Show how to sort \(n\) integers in the range 0 to \(n^3 - 1\) in \(O(n)\) time.
The key is to represent each integer in base \(n\) and use radix sort.
Think of each number as having multiple “digits” when written in base \(n\). Since the maximum value is \(n^3 - 1\), the largest number in base \(n\) has 3 digits (ranging from 0 to \(n - 1\) in each position).
For example, if \(n = 10\), numbers range from 0 to 999, which are naturally 3-digit numbers in base 10.

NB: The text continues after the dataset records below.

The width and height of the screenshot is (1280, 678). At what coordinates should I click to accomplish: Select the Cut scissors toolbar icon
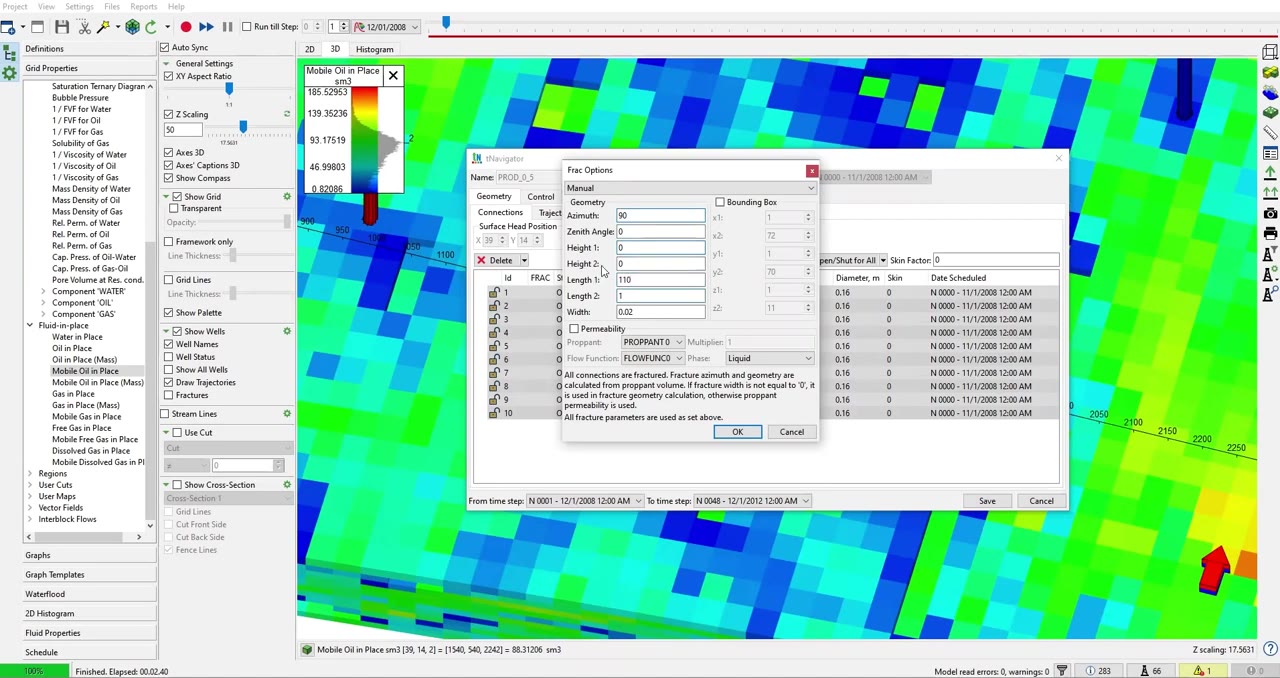[84, 26]
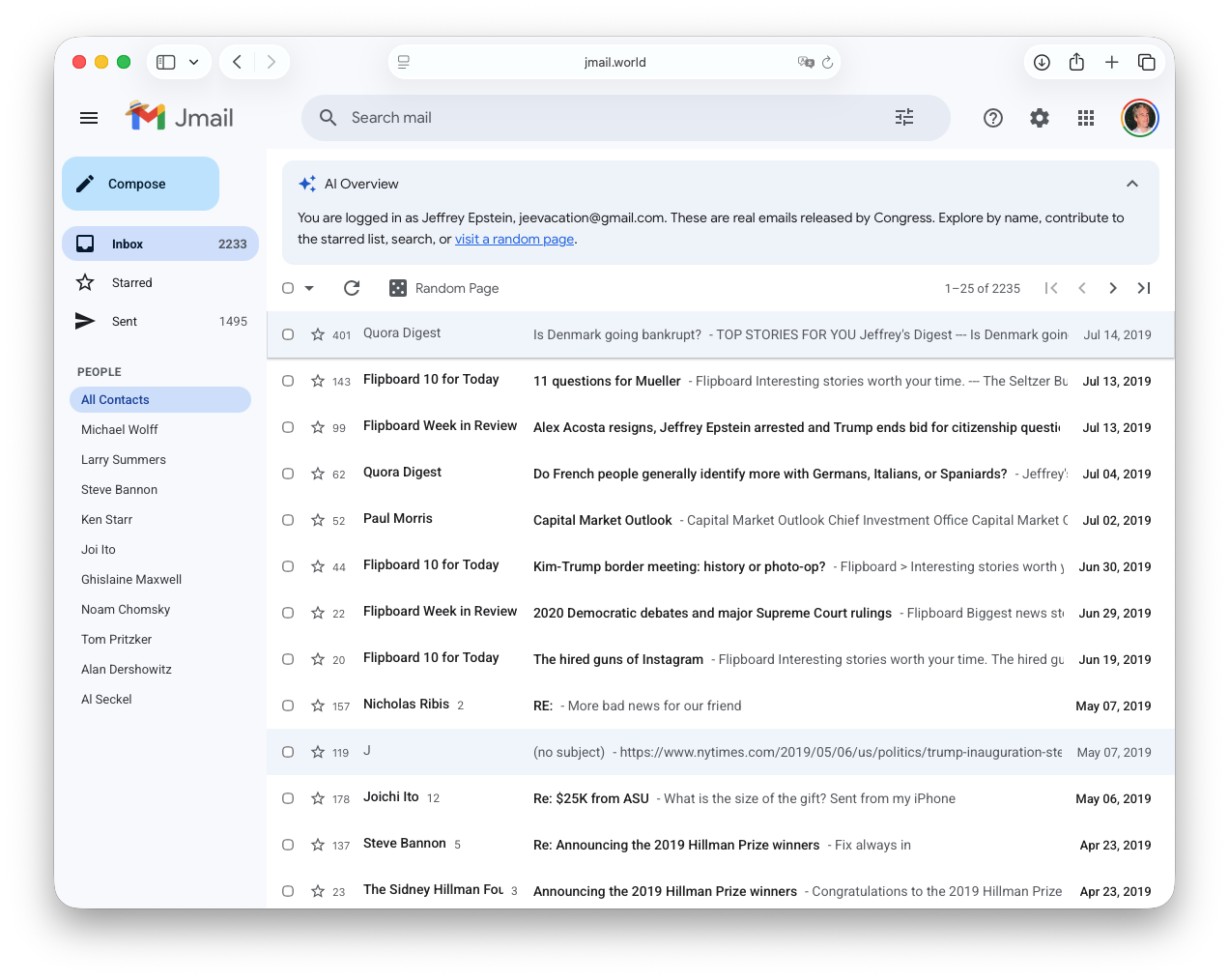
Task: Tick the Steve Bannon email checkbox
Action: 288,845
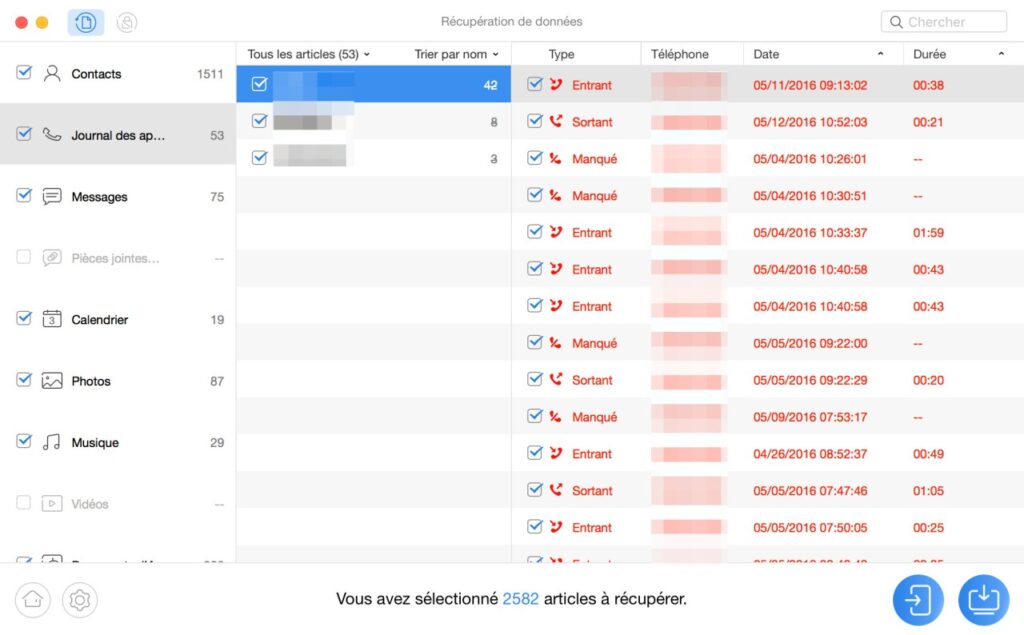The image size is (1024, 635).
Task: Select the device recovery mode icon in title bar
Action: pos(86,22)
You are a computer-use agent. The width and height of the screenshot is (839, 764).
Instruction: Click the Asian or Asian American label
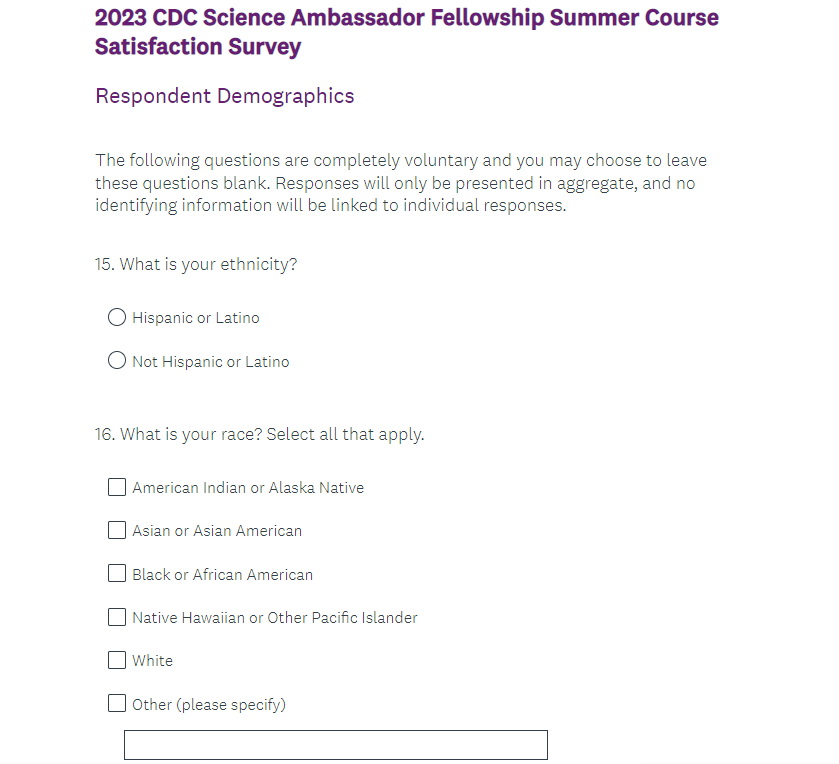tap(217, 531)
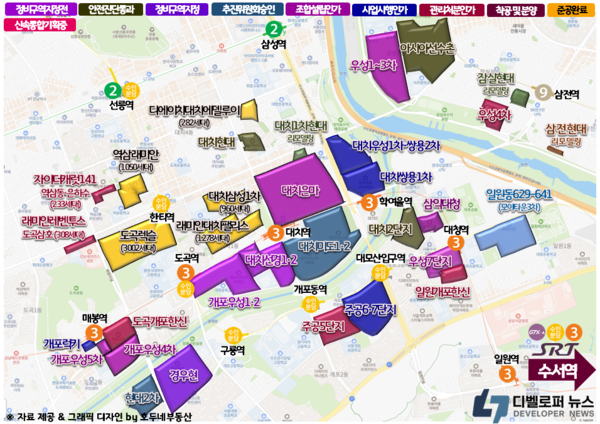The height and width of the screenshot is (424, 600).
Task: Select the 정비구역지정전 legend tag
Action: (37, 9)
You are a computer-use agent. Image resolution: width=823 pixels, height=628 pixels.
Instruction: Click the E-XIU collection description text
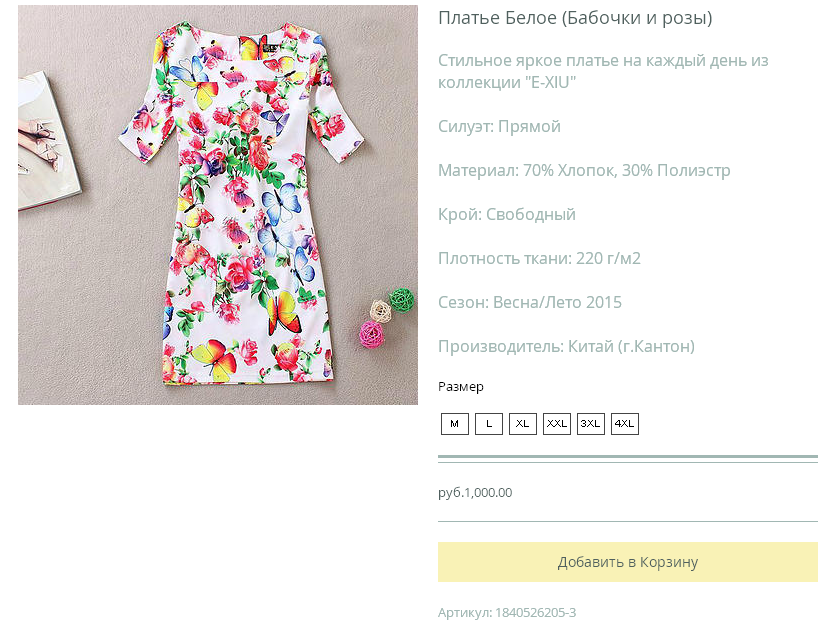tap(603, 71)
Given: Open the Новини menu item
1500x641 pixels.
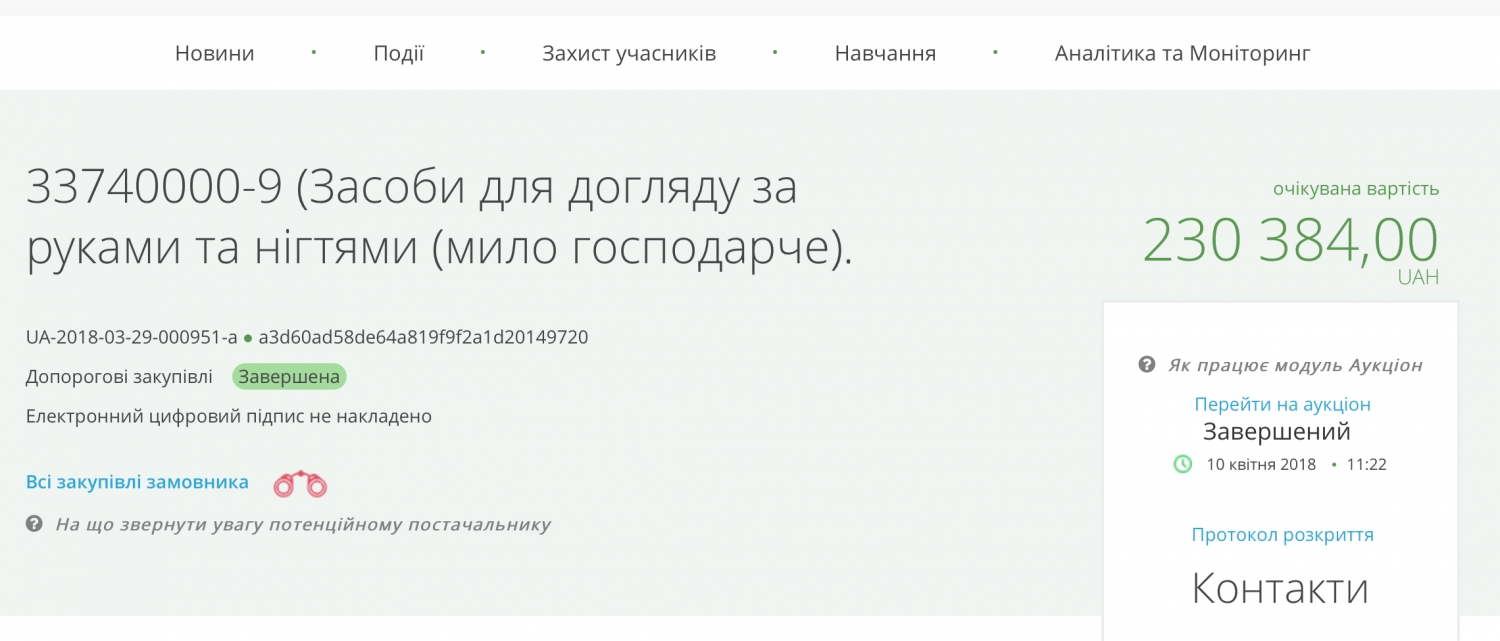Looking at the screenshot, I should 214,53.
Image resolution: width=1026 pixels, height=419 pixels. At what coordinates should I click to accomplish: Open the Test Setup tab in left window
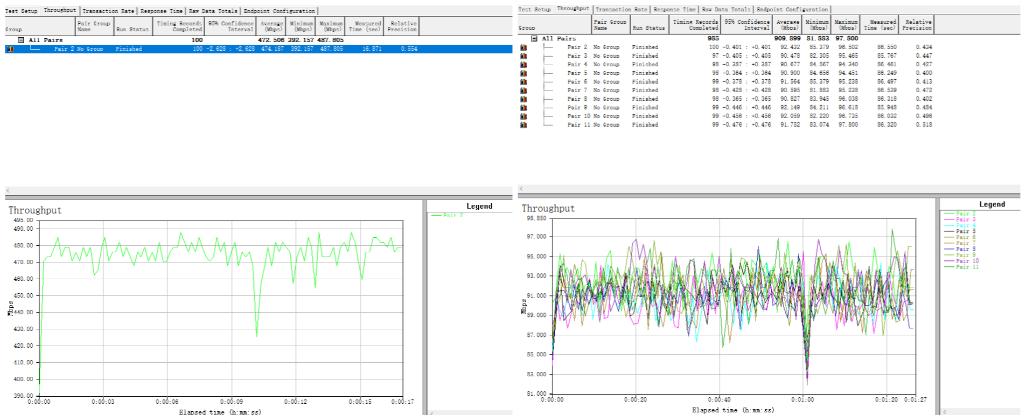tap(20, 9)
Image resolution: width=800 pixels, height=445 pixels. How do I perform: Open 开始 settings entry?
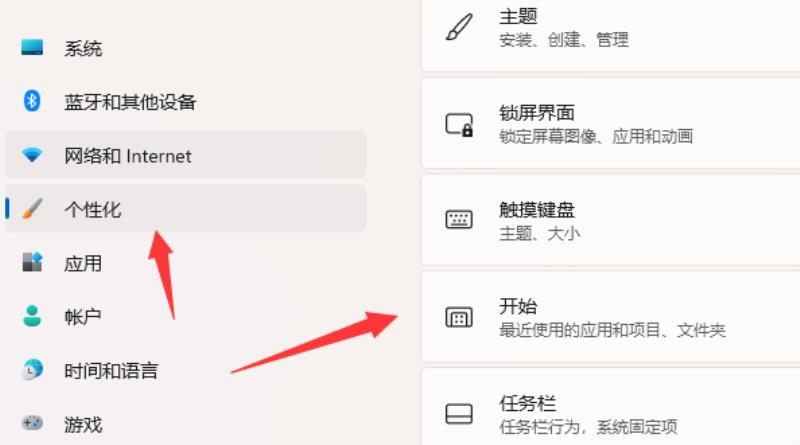[610, 317]
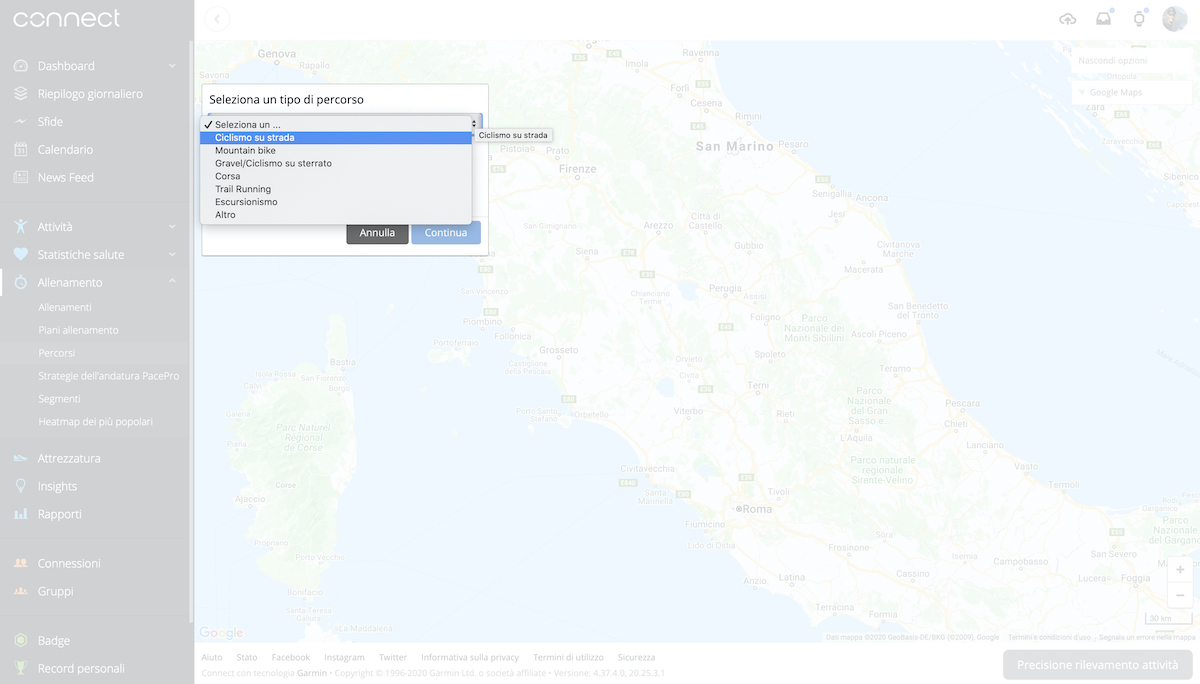This screenshot has height=684, width=1200.
Task: Zoom in the map
Action: coord(1180,570)
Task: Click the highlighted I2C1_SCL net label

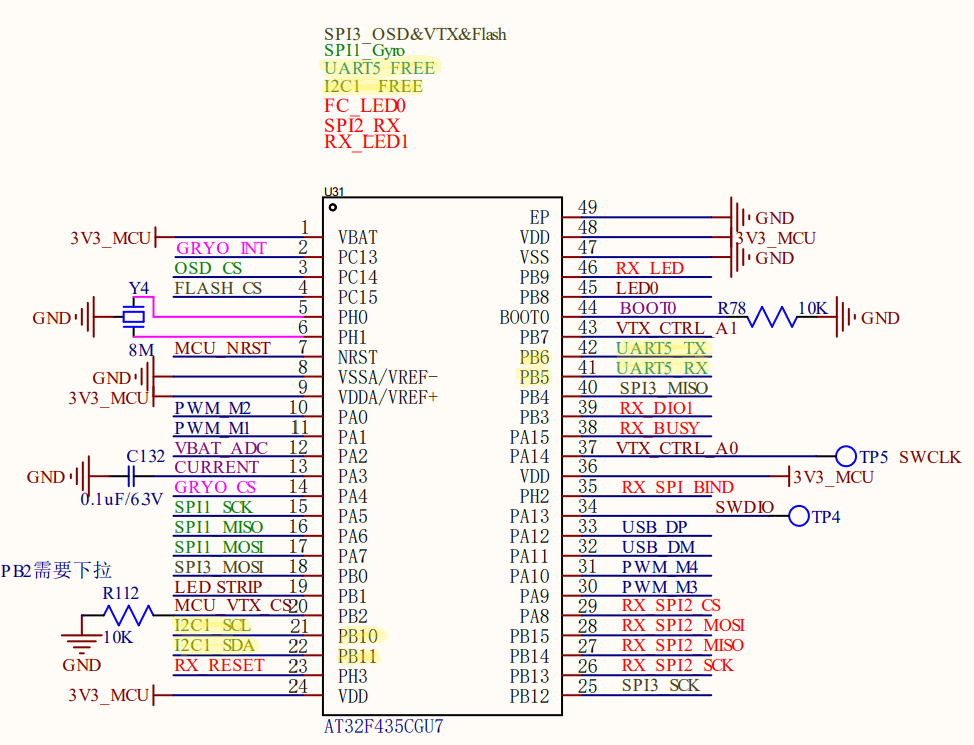Action: point(212,625)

Convert each integer to base \(n\) representation (we can extract digits using modulo and division), then use radix sort with \(d = 3\) digits, using counting sort with \(k = n - 1\) on each digit.
Each integer in range \([0, n^3 - 1]\) can be represented as:
\[x = x_2 \cdot n^2 + x_1 \cdot n + x_0\]where \(0 \leq x_i < n\) for each digit \(x_i\).
Using radix sort with \(d = 3\) digits, each in range \([0, n - 1]\):
- We make \(d = 3\) passes
- Each pass uses counting sort with \(k = n\), taking \(\Theta(n + k) = \Theta(n + n) = \Theta(n)\) time
- Total time: \(\Theta(d \cdot n) = \Theta(3n) = \Theta(n)\)
For example, with \(n = 10\) and numbers in \([0, 999]\):
- Number 847 becomes \((8, 4, 7)\) in base 10
- Number 23 becomes \((0, 2, 3)\) in base 10
- Sort first on the ones digit, then tens, then hundreds
The algorithm runs in \(\Theta(n)\) time, achieving linear-time sorting!